Сохранённые записи данных →
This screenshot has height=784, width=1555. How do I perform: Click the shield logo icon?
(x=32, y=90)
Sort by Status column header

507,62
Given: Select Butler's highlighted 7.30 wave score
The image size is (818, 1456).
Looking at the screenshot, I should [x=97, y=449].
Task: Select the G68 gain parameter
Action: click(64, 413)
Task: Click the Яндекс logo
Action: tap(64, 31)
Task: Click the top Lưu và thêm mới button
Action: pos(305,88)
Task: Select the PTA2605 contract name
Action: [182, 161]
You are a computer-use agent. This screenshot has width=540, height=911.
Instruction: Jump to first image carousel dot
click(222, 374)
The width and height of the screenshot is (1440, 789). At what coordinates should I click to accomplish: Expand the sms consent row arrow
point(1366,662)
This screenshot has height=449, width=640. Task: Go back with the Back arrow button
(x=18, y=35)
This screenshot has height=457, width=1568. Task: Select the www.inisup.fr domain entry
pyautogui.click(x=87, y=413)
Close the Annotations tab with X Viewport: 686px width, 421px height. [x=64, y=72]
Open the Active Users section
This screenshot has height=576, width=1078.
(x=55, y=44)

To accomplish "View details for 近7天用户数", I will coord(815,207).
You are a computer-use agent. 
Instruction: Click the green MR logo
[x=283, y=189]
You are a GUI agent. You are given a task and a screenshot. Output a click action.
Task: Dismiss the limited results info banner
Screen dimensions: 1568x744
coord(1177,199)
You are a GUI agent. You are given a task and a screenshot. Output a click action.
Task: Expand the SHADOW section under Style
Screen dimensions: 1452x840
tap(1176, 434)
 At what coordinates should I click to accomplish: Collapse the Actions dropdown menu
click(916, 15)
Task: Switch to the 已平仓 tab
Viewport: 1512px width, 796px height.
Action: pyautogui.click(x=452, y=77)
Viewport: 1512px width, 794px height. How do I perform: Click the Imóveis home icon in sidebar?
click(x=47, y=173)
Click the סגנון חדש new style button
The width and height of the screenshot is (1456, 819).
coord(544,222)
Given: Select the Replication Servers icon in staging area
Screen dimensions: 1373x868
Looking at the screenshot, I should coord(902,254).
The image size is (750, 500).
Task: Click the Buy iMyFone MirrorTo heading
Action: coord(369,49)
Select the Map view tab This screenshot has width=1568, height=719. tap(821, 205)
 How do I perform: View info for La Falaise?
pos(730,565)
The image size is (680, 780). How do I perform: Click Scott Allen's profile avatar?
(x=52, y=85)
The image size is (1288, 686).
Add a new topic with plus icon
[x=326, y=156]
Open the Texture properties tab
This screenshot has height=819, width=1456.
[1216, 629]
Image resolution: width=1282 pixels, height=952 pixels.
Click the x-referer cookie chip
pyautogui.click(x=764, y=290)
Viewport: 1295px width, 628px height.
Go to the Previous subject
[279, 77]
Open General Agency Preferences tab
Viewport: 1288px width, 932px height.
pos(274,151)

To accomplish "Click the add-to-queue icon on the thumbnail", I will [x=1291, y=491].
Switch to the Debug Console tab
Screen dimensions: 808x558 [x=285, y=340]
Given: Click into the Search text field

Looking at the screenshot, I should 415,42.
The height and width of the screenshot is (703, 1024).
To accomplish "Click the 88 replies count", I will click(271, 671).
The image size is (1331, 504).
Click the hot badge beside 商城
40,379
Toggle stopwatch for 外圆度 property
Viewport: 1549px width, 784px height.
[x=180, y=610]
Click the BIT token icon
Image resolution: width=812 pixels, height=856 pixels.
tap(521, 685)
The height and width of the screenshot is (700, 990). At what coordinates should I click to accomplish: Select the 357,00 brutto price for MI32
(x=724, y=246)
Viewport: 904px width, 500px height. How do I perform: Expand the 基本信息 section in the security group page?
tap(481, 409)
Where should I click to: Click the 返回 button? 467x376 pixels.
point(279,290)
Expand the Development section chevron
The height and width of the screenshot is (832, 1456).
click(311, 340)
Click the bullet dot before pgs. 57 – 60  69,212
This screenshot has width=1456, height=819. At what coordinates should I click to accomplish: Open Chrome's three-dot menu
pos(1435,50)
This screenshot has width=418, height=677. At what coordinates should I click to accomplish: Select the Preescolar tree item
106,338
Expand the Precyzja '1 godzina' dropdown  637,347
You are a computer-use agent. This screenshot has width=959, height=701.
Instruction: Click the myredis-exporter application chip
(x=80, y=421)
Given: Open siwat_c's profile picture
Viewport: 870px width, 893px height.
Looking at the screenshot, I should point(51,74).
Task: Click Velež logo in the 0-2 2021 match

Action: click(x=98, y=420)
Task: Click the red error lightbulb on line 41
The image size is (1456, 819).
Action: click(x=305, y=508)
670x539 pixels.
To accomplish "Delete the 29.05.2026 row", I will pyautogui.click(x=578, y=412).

УСЛОВИЕ ЗАДАНИЯ → Пожалуйста, перепишите записи от строки с «670x539 pixels.» до самого конца, заменив «Delete» на «Remove» и оставив всё остальное без изменений.

ГОТОВЫЙ ОТВЕТ →
670x539 pixels.
To accomplish "Remove the 29.05.2026 row", I will pyautogui.click(x=578, y=412).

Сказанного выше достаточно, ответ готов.